→ What needs to be done
Starting with the line that holds "CMU IT Account (1172, 2202)", repeat each line through the last one below, exactly. Pictures stay out.

[Screenshot grounding data]
=== Section Start ===

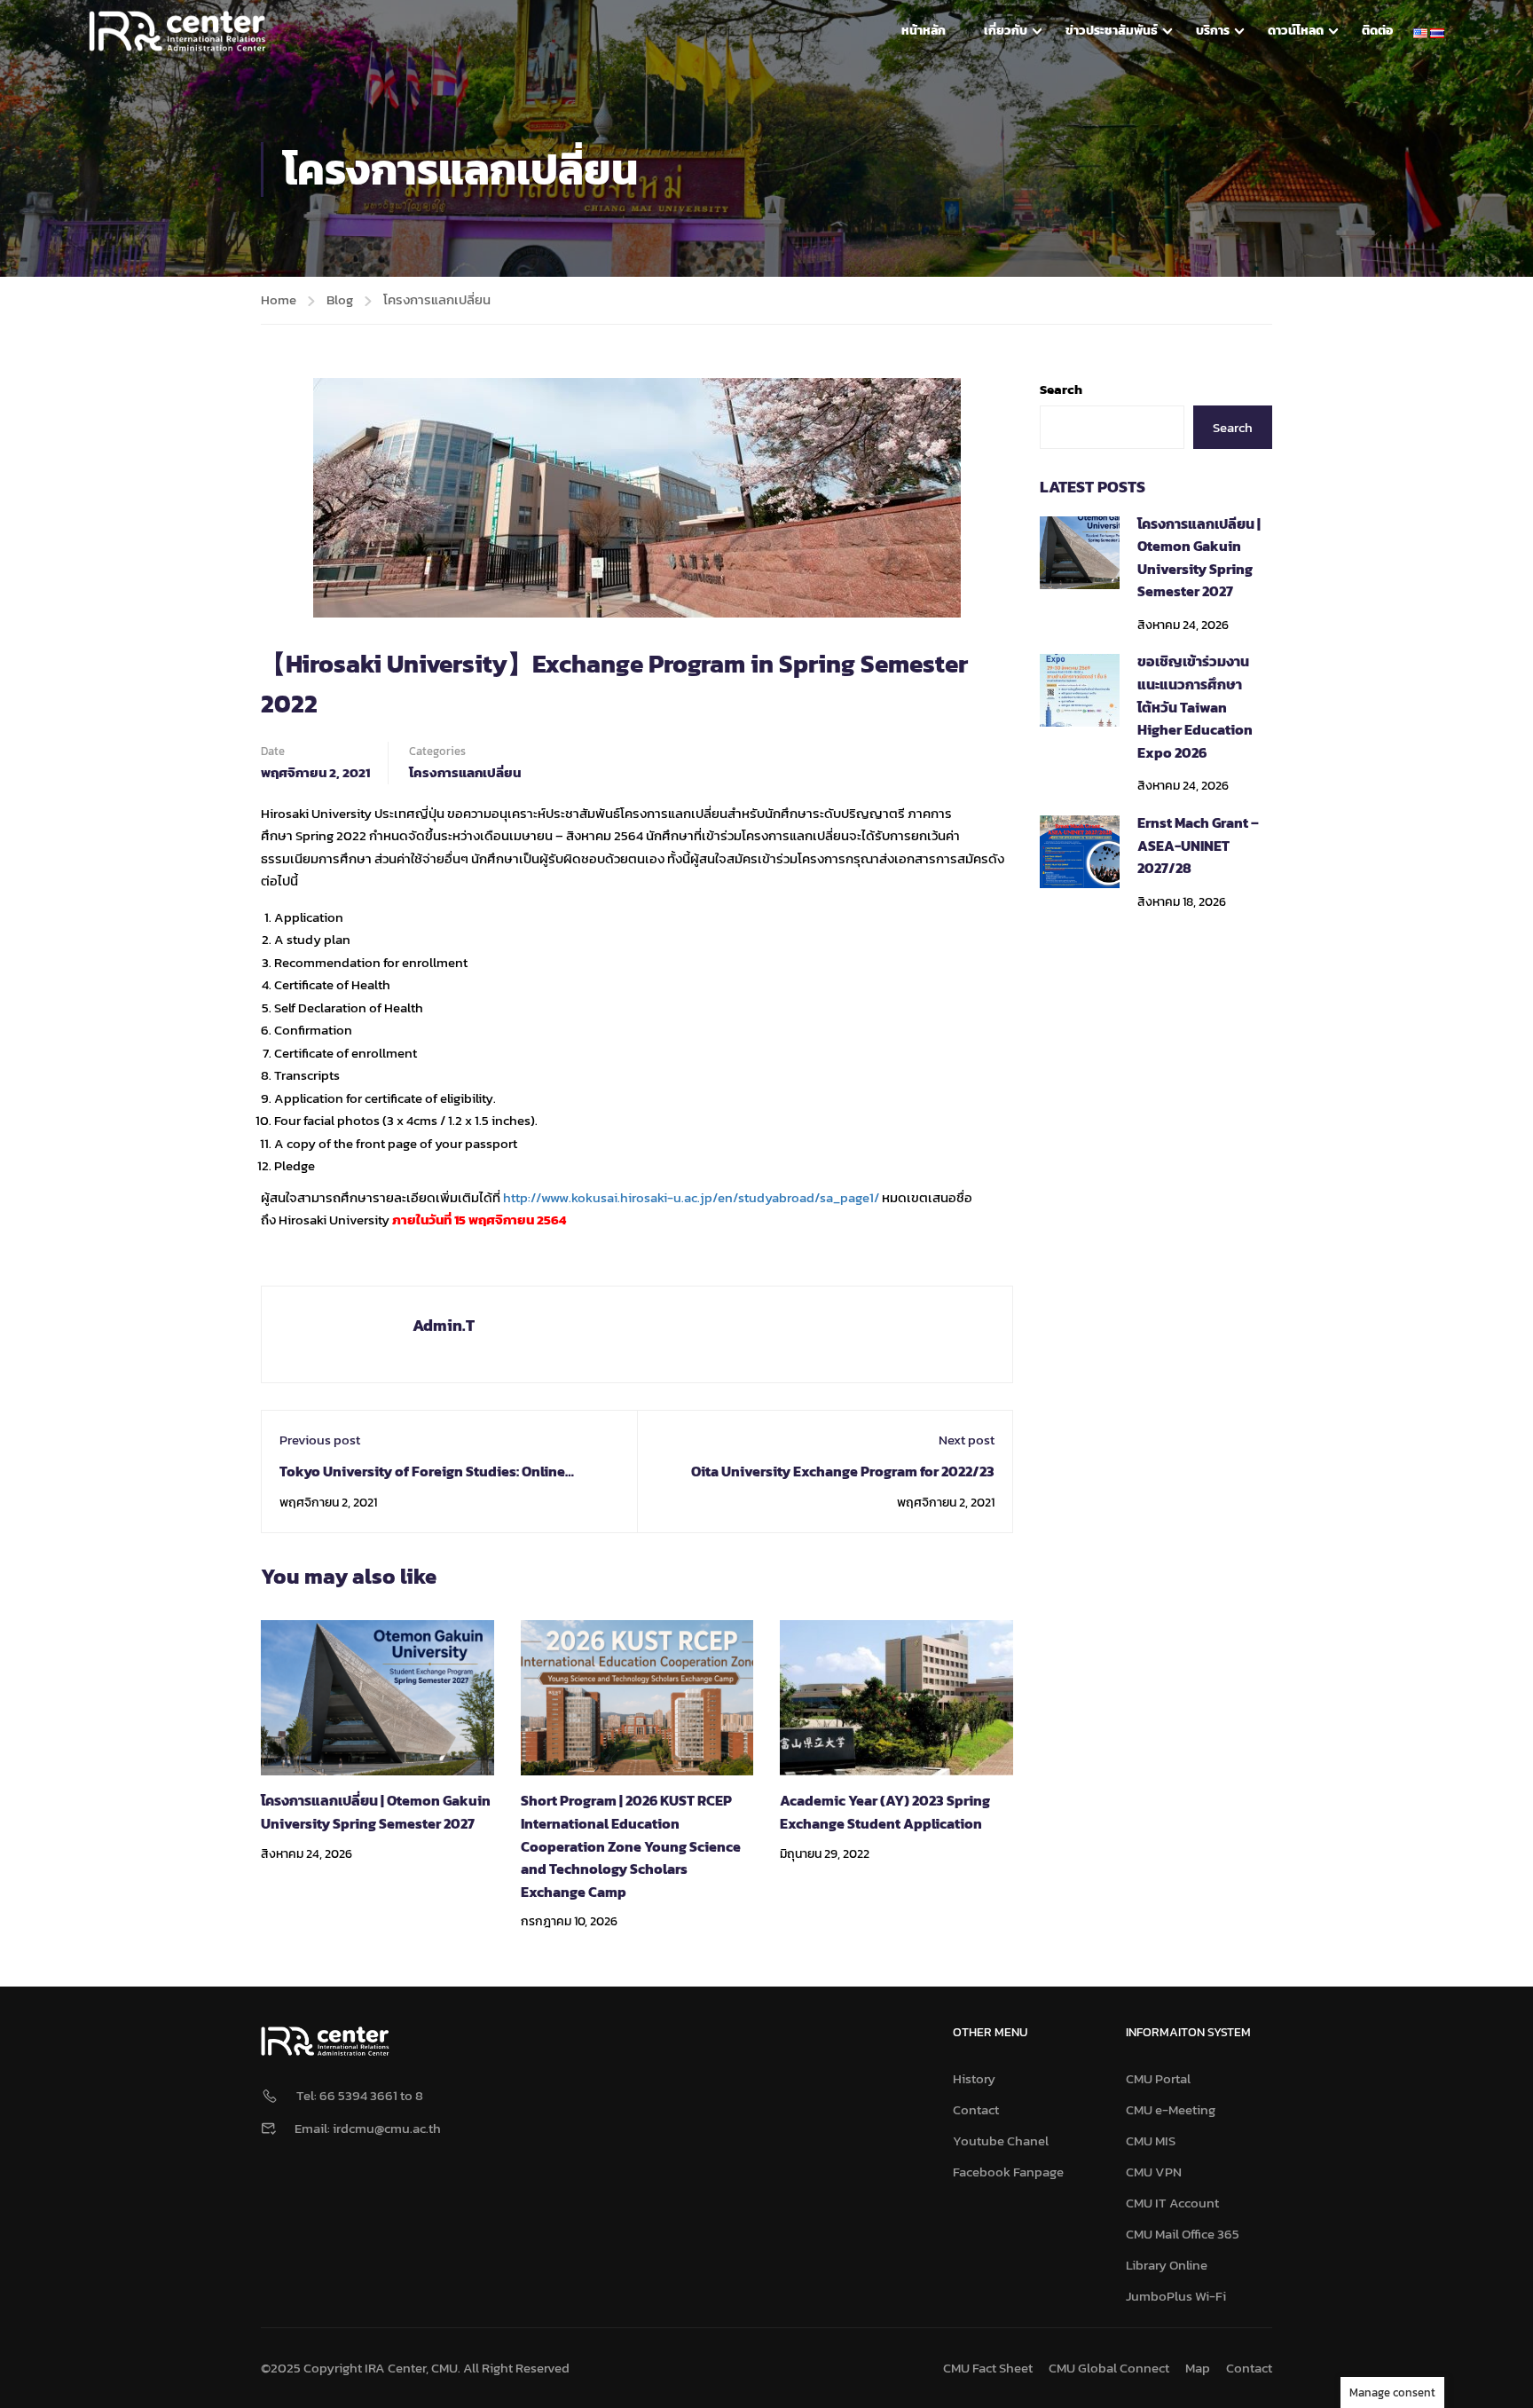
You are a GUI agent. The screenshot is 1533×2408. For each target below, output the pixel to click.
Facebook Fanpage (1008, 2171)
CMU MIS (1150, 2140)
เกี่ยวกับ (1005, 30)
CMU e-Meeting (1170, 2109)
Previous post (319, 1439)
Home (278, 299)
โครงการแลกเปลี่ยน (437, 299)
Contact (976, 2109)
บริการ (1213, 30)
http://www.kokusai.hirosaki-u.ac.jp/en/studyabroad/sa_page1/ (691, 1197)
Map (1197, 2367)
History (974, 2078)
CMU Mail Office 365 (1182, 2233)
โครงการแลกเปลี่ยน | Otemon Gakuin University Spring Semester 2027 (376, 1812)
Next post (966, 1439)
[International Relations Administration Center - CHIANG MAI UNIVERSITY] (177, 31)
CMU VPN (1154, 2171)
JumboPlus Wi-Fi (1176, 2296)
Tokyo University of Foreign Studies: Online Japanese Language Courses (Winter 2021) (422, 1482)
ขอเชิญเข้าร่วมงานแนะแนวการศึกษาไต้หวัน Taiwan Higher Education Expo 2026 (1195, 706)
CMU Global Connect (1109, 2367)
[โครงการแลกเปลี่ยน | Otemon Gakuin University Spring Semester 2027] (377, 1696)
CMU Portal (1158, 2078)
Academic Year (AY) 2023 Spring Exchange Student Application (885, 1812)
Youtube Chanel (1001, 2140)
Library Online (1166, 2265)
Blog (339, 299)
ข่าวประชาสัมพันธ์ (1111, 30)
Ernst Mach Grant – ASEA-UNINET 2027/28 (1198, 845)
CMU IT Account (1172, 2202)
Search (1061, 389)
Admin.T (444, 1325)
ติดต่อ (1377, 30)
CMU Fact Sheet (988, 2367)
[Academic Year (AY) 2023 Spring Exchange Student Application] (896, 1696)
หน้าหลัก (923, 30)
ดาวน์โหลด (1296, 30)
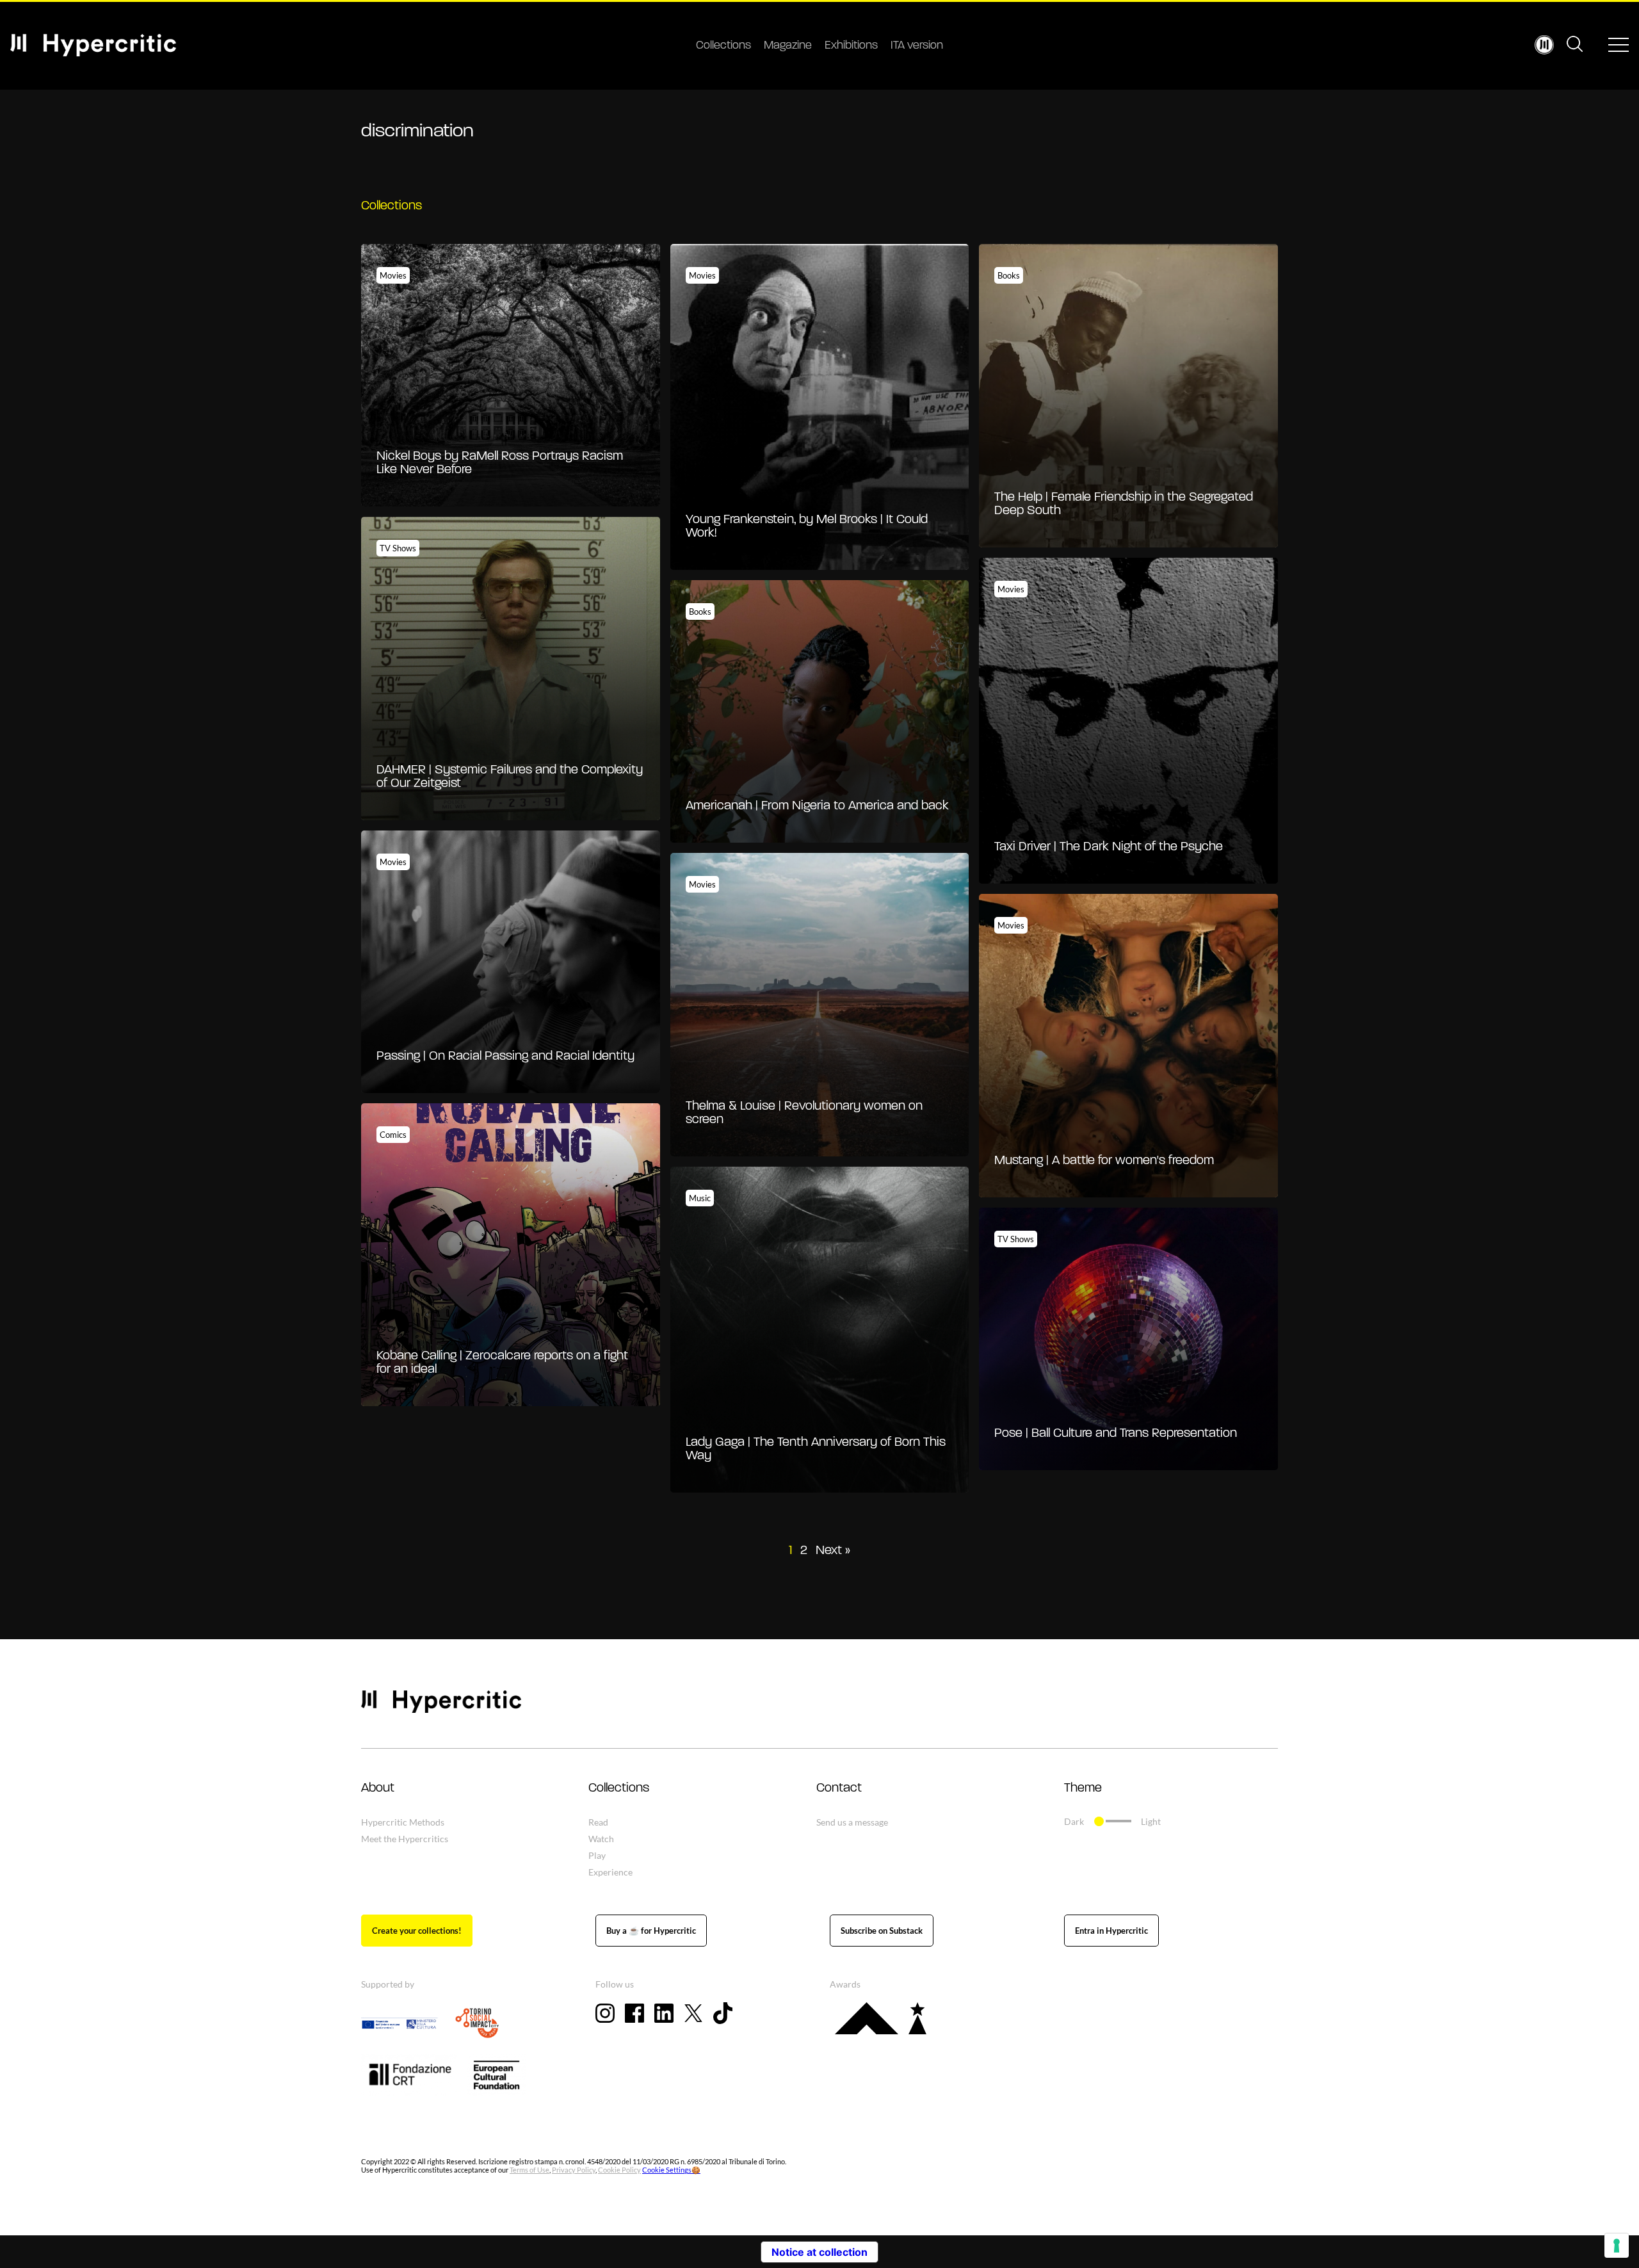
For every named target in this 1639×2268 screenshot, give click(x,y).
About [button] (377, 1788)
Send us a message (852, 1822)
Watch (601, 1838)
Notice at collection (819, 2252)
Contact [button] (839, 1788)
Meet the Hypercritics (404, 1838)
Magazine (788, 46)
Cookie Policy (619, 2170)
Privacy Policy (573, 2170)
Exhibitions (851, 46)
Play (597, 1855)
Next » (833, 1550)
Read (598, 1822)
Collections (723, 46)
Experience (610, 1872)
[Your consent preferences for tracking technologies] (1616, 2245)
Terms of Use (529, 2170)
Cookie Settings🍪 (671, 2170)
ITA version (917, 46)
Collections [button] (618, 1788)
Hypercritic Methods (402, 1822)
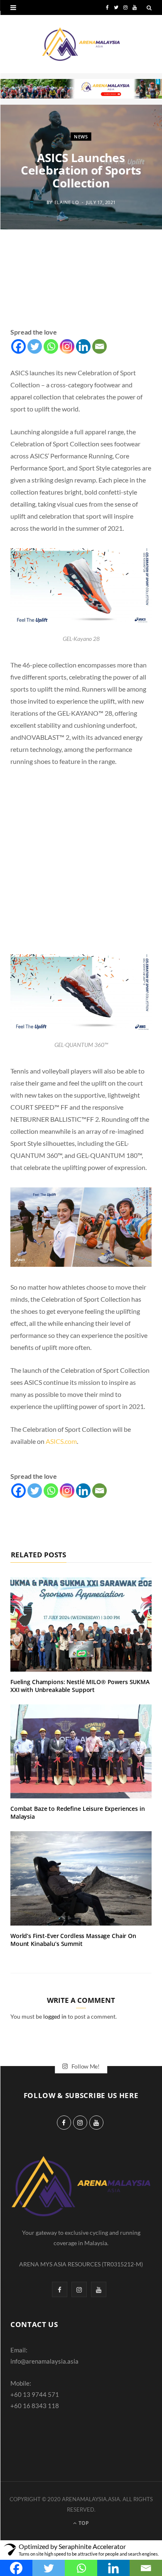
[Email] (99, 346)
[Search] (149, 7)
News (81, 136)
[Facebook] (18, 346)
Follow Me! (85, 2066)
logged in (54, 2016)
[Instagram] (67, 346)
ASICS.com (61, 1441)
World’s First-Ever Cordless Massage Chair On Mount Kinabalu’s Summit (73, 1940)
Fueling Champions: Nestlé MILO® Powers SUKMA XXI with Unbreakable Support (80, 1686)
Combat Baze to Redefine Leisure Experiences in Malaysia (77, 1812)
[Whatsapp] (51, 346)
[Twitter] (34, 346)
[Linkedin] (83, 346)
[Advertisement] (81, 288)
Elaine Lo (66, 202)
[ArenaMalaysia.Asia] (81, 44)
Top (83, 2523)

=== Section End ===

→ Answer to this exercise
CMU IT Account (1172, 2202)
Search (1061, 389)
Admin.T (444, 1325)
ติดต่อ (1377, 30)
CMU Fact Sheet (988, 2367)
[Academic Year (AY) 2023 Spring Exchange Student Application] (896, 1696)
หน้าหลัก (923, 30)
ดาวน์โหลด (1296, 30)
For every named target in this 1639×2268 screenshot, give click(x,y).
About [button] (377, 1788)
Send us a message (852, 1822)
Watch (601, 1838)
Notice at collection (819, 2252)
Contact [button] (839, 1788)
Meet the Hypercritics (404, 1838)
Magazine (788, 46)
Cookie Policy (619, 2170)
Privacy Policy (573, 2170)
Exhibitions (851, 46)
Play (597, 1855)
Next » (833, 1550)
Read (598, 1822)
Collections (723, 46)
Experience (610, 1872)
[Your consent preferences for tracking technologies] (1616, 2245)
Terms of Use (529, 2170)
Cookie Settings🍪 (671, 2170)
ITA version (917, 46)
Collections [button] (618, 1788)
Hypercritic Methods (402, 1822)
[Email] (99, 346)
[Search] (149, 7)
News (81, 136)
[Facebook] (18, 346)
Follow Me! (85, 2066)
logged in (54, 2016)
[Instagram] (67, 346)
ASICS.com (61, 1441)
World’s First-Ever Cordless Massage Chair On Mount Kinabalu’s Summit (73, 1940)
Fueling Champions: Nestlé MILO® Powers SUKMA XXI with Unbreakable Support (80, 1686)
Combat Baze to Redefine Leisure Experiences in Malaysia (77, 1812)
[Whatsapp] (51, 346)
[Twitter] (34, 346)
[Linkedin] (83, 346)
[Advertisement] (81, 288)
Elaine Lo (66, 202)
[ArenaMalaysia.Asia] (81, 44)
Top (83, 2523)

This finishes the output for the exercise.